◆ SELECTED PASSAGE
────────

Personal Tax Preparation Services in Utah – What to Know First


Filing your taxes can be a hairy endeavor, especially if you try to prepare them yourself. There are lengthy forms to fill out, laws to understand, and plenty of paperwork and information to gather. Sometimes doing your own taxes seems like a headache that just isn’t worth it. That makes hiring a Southern Utah professional tax preparer even more appealing to many of us (especially if you own a business).

When you finally decide to go with a tax professional, you might have a lot of questions. Fortunately, there are plenty of people who are trained to answer those questions and take care of the filings for you. However, before you choose a tax preparer and begin the filing process, there are a few things you should consider.

The Homework

The main reason you aren’t doing your own taxes is because you want them to be done accurately, right? That makes it imperative that you choose a qualified and reputable tax professional to handle the process. Before agreeing to work anyone, makes sure you look into their background and experience. You should know:

  1. How long they’ve been in business
  2. How many returns they have filed
  3. What kind of training courses they’ve taken
  4. How long it’s been since their training
  5. How available are they to you to answer questions
  6. Will they help you if your return is audited
  7. If there are any complaints against them (check the Better Business Bureau)

Do some research online, ask for referrals, and make sure you feel good about the tax preparer you hire. Also, make sure you’re aware of their fees. Usually, fees will vary depending on how complex your return is. However, it should never be based on the size of your return — that’s illegal.

Be aware that there could be extra charges for optional services, such as RALs (refund anticipation loans), additional IRS submissions, electronic filing, or expedited refunds.

The Groundwork

Before you visit with your tax professional, you’ll need the right documentation. You may have to ask your employer or check your mail for 1099’s or documents from your bank. This list doesn’t include everything you might need, but it’s a good place to start:

  1. Last year’s tax return
  2. Copies of cancelled checks for tax deductible payments (medical and child care bills, business expenses, moving expenses, business travel and more)

────────

◆ PROBLEMS AND TASKS
**a)** For each statement below, say whether the article on tax preparation supports it, answering yes or no and quoting the deciding words of the article verbatim.
(i) A tax preparer's fee may lawfully be based on the size of the return.
(ii) Electronic filing is named as one of the optional services that could carry an extra charge.
(iii) The Better Business Bureau is suggested as a place to check for complaints against a preparer.
**b)** Carry the article on tax preparation forward from its final line, continuing the list of documents to gather before the visit.

────────

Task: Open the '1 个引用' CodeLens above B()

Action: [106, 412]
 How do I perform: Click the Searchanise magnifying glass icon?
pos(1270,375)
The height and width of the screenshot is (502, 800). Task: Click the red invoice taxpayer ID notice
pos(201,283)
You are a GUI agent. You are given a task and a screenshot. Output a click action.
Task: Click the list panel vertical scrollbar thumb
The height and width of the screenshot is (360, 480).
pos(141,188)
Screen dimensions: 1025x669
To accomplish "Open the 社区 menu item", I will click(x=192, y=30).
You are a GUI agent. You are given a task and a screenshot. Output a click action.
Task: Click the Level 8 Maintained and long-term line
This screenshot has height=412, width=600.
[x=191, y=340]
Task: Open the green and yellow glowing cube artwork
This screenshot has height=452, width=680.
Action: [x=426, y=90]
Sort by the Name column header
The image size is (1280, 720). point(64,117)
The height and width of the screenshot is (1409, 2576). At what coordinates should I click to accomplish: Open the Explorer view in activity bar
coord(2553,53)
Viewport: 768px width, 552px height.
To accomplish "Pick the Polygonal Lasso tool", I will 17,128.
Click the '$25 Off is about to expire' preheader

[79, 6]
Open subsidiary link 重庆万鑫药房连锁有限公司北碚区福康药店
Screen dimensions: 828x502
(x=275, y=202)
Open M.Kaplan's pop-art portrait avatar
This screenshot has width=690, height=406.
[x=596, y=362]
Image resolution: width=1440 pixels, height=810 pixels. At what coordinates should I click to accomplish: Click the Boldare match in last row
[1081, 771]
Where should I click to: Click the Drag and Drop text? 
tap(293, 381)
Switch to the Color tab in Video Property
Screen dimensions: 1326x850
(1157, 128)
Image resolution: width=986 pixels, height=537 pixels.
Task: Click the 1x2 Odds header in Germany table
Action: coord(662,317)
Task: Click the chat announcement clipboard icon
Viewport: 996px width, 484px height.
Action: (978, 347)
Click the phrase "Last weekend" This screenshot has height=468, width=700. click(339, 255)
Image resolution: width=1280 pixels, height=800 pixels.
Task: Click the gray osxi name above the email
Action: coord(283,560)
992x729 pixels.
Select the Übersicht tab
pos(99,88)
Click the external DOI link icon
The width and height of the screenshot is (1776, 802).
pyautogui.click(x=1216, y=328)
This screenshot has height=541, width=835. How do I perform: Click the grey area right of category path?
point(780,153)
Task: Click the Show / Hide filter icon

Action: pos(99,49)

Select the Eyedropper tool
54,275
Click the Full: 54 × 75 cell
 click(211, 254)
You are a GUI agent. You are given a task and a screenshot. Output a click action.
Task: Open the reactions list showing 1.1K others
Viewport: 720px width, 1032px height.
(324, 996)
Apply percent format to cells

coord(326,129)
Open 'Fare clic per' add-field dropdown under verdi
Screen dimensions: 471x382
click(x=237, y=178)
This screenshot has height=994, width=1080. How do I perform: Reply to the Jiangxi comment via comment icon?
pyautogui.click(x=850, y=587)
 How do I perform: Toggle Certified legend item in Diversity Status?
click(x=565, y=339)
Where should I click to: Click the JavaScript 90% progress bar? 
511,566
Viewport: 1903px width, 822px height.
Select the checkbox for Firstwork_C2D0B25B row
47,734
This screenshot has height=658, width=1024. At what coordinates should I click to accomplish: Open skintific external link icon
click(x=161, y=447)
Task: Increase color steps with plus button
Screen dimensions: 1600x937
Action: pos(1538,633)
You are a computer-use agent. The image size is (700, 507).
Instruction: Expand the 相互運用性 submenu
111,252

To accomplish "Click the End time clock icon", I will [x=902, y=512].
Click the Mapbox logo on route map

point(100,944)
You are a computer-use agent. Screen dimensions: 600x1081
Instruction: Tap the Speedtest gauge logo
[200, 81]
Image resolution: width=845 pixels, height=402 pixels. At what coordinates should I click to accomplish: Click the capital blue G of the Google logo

────────

◆ OUTPUTS IN ORDER
**a)**
(i) No: "However, it should never be based on the size of your return — that’s illegal."
(ii) Yes: "Be aware that there could be extra charges for optional services, such as RALs (refund anticipation loans), additional IRS submissions, electronic filing, or expedited refunds."
(iii) Yes: "If there are any complaints against them (check the Better Business Bureau)"

**b)**
  3. Cancelled checks and/or receipts for tax deductible charitable donations
  4. Statements or receipts for mortgage interest, real estate taxes, and business-related transportation or entertainment expenses
  5. Social security information for yourself, spouse, and any dependents (physical cards will help avoid errors)
  6. Any mail or tax information you’ve received during the year from the IRS
  7. Your employer-issued W-2 forms detailing income and tax withholdings
  8. Statements of other income, such as 1099s, or other documents from financial institutions you’ve dealt with during the year

But What If I Owe?

Another thing to remember is that if you owe taxes that year, you are still required to file, even if you can’t afford to pay now. Your accountant can help you file IRS form 9465, which requests an installment plan. These installment plans are relatively simple to obtain.

Ready to File? Not So Fast

No matter which preparer you settle on and how confident you are in their ability, you should always review your tax return to ensure it’s error-free. Even an honest mistake can cost you more or get you into hot water. Never sign off on your documentation until you are sure it’s 100% accurate, and make sure you receive a copy of every filing. With a qualified tax professional by your side, your tax burden will often be smaller, and the burden of filing can be lightened considerably.